An evolutionist named William Provine, studying under Cornell University’s academic umbrella, once observed that:

“Darwinism is not just about mutations and fossils; it is a comprehensive philosophy stating that all life can be explained by natural causes acting randomly – which implies that there is no need for the Creator. And if God did not create the world, then the entire body of Christian belief collapses.”

And what’s really at stake here is this: the entire framework of what’s BEHIND the universe’s hidden curtain. There’s either a creative Designer behind what we see in the surging ocean and the vast reaches of space . . . or there’s nothing but the random jiggling of atoms and a one-in-a-trillion flinging together of a world where people just start growing.

And if there’s nothing here but accidents, then what happens to right and wrong? Is there any such thing as pure morality, or just what 51% of us, or the strongest 2% with weapons of mass destruction, can muscle onto the law books? Is there a “Law behind the law”? Are some things evil or holy despite what the Supreme Court may say? Believers – and senators and congresspersons who are believers – have always searched carefully for the “transcendent moral order” that can serve as a kind of framework for man’s own laws, even in a wisely secular nation like the United States, where we appreciate our First Amendment. As President Coolidge once observed:

“Men do not make laws. They do but discover them.”
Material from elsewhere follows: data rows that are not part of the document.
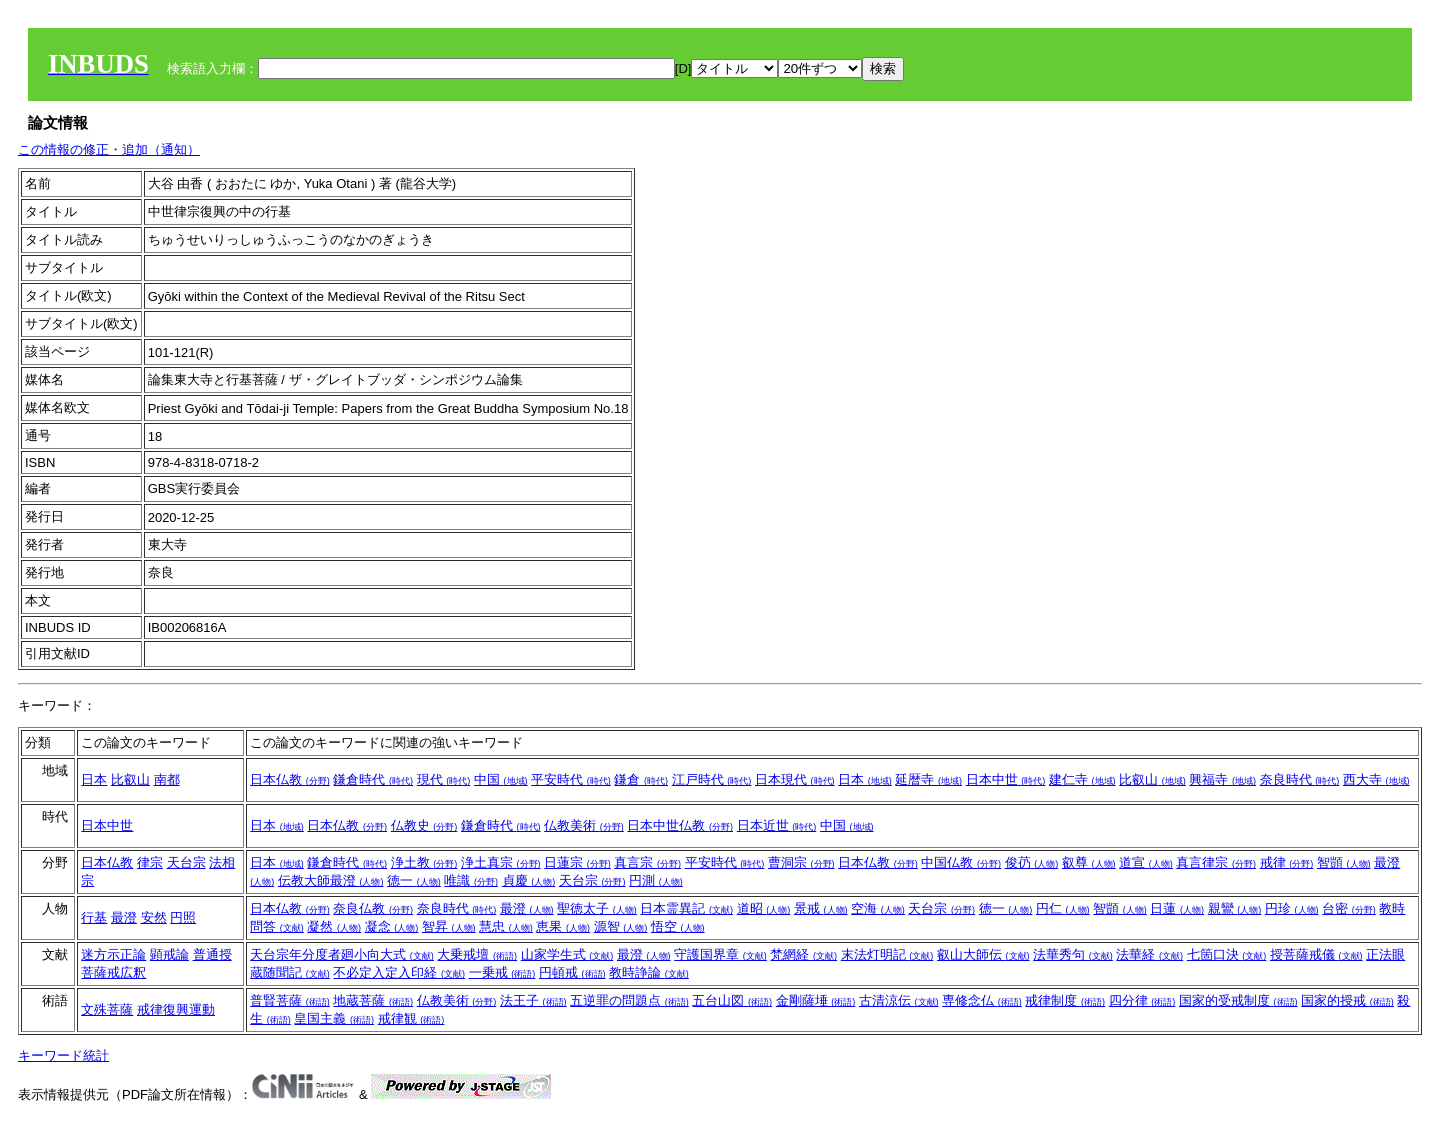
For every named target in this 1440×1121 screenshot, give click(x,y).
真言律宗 (1216, 862)
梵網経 (803, 954)
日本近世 (777, 825)
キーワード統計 (63, 1055)
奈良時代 (1300, 779)
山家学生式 (567, 954)
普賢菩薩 (290, 1000)
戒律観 (411, 1018)
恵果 (563, 926)
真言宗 (647, 862)
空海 (878, 908)
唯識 (471, 880)
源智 (621, 926)
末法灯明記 (887, 954)
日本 (94, 779)
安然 (154, 917)
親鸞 (1235, 908)
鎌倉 (641, 779)
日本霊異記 (686, 908)
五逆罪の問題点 (629, 1000)
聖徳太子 (597, 908)
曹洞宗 (801, 862)
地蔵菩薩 (373, 1000)
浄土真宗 (501, 862)
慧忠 (506, 926)
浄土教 (424, 862)
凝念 (392, 926)
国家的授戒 (1347, 1000)
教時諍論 (649, 972)
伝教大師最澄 (331, 880)
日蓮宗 (577, 862)
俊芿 (1032, 862)
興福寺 (1222, 779)
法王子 (533, 1000)
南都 (167, 779)
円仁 (1063, 908)
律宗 (150, 862)
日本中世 (1006, 779)
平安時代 (571, 779)
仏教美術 (584, 825)
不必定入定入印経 (399, 972)
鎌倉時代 (373, 779)
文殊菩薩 (107, 1009)
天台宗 (186, 862)
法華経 (1149, 954)
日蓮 (1177, 908)
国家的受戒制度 (1238, 1000)
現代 (444, 779)
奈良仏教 (373, 908)
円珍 (1292, 908)
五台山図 (732, 1000)
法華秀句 (1073, 954)
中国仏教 (961, 862)
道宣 (1146, 862)
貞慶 (529, 880)
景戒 (821, 908)
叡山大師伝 (983, 954)
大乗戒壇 (477, 954)
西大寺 (1376, 779)
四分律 (1142, 1000)
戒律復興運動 (176, 1009)
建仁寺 (1082, 779)
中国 (501, 779)
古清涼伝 (899, 1000)
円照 (183, 917)
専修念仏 (982, 1000)
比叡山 (130, 779)
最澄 (124, 917)
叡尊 (1089, 862)
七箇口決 (1227, 954)
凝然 (334, 926)
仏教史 (424, 825)
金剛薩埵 (816, 1000)
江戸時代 (712, 779)
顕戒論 (169, 954)
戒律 (1287, 862)
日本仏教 (290, 779)
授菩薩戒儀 (1316, 954)
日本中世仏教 (680, 825)
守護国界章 (720, 954)
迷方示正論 (113, 954)
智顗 (1344, 862)
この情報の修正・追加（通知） (109, 149)
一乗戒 (502, 972)
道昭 (764, 908)
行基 (94, 917)
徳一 (414, 880)
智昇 (449, 926)
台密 (1349, 908)
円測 (656, 880)
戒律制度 (1065, 1000)
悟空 (678, 926)
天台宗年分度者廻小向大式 (342, 954)
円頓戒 (572, 972)
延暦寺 (928, 779)
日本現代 (795, 779)
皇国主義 (334, 1018)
But other national leaders, who hold to the Darwinian point of view, instead craft legislation simply based on what will hold the random elements of society together. Oliver Wendall Holmes, who operated effectively in that camp, suggested that:

“Laws are merely a codification of political policies judged to be socially and economically advantageous. Law is reduced to a managerial skill used in the service of social engineering – the dominant view in the legal profession today.”

What else does the worldview of Darwin give us? That Cornell scholar, Dr. Provine, concludes with these chilling words:

“Consistent Darwinism means: ‘No life after death; no ultimate foundation for ethics; no ultimate meaning for life; no free will.’”

That’s from a videotaped debate, dating back to 1994, held at Stanford. And friend, if we came FROM nothing, then it’s certain that we’re heading TO nothing – nothing but two faded dates carved on a tombstone. Colson puts it in five words:

“Our origin determines our destiny.”

Friend, I’m humble enough to say: evolution may be how we all got here. Maybe so. And if that’s what happened, then the Christian faith – and our 75 years here on the radio – have been an interesting but random exercise in spiritual futility. But I’ve seen the face of a newborn baby. I’ve seen Banff National Park and Lake Louise. I’ve seen adulterers become sainted men of God, faithful husbands, because they were touched by the hand of the Designer. I’ve not only read how the Bible promises a victorious conclusion to this very real experiment we call sin, but I already see the inexorable movements as God’s family draws closer and closer to the moment of rescue.

Yes, there are two worldviews out there. And this is mine.